Norman Villamin, CIO Wealth Management di Union Bancaire Privée (UBP), spiega che a livello globale stanno emergendo segnali di ripresa economica, portando sollievo agli investitori che per gran parte del 2019 hanno dovuto riconciliare la crescita dei mercati con l’indebolimento delle economie. L'economia americana sembra infatti essere vicina alla fine del suo mini-ciclo e come in passato la Federal Reserve e la Banca centrale europea stanno attivamente allentando la politica monetaria per arrestare il rallentamento economico.

In passato, i mini-cicli del 2012-2013 e del 2015-2016 sono culminati in eventi creditizi che hanno portato ad azioni di carattere più aggressivo.
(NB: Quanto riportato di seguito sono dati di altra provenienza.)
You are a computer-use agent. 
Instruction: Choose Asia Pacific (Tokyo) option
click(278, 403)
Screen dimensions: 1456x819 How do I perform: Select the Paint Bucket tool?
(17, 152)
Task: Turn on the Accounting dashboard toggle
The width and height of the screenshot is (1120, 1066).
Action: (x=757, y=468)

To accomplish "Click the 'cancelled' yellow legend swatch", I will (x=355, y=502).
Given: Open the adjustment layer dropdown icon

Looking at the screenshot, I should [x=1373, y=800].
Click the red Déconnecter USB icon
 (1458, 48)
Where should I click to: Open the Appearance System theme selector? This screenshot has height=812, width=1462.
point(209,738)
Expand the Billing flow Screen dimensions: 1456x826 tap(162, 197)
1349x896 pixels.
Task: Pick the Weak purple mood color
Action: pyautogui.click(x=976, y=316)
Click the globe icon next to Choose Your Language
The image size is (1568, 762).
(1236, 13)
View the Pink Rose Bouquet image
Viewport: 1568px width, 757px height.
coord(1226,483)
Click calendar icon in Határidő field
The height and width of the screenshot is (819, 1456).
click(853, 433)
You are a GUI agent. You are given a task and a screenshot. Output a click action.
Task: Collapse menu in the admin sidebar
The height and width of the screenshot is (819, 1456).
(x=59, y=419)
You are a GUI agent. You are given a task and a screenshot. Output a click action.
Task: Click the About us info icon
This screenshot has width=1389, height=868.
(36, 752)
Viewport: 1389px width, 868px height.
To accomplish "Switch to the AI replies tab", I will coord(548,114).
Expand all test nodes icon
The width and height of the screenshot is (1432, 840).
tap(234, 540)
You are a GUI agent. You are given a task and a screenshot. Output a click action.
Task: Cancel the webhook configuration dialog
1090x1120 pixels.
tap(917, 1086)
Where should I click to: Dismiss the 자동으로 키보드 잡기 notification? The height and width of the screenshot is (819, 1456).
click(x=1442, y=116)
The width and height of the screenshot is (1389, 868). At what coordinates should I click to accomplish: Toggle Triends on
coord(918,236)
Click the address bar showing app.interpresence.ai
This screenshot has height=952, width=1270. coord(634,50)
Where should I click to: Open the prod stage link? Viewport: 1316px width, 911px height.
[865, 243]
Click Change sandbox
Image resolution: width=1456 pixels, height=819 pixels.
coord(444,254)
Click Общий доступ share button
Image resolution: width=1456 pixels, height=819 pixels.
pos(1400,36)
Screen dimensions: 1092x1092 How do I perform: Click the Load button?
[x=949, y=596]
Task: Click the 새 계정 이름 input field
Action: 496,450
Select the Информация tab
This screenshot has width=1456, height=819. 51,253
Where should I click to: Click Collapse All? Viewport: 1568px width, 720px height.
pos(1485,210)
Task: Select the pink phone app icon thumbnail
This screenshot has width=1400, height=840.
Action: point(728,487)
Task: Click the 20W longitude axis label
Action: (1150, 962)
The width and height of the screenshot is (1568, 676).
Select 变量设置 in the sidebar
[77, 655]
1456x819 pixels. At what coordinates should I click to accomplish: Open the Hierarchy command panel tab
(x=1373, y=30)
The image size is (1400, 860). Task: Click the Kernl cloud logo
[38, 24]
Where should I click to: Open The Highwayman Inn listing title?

È incoraggiante il fatto che nell’ultimo periodo la Fed e la BCE si siano mosse in modo più proattivo nel chiaro tentativo di prevenire tali eventi, soprattutto alla luce della perdurante instabilità dei mercati monetari statunitensi che dura da settembre. Con le misure straordinarie della Fed, la liquidità in dollari è però tornata solamente al punto in cui era all'inizio del 2019, mostrando come sia necessario un maggior lavoro per mitigare in modo più duraturo i rischi di uno shock di liquidità come quello osservato a settembre, specialmente con l’avvicinarsi della fine dell’anno e della “tax season” di marzo-aprile.

Inoltre, mentre in generale i mercati del credito hanno riportato un rally nelle ultime settimane, stanno emergendo segnali di stress in alcune aree del mercato del credito USA, tra cui le obbligazioni ad alto rendimento a basso rating, i prestiti a leva finanziaria e i prestiti garantiti. sono sempre più selettivi nei confronti dei rischi che sono disposti a sostenere.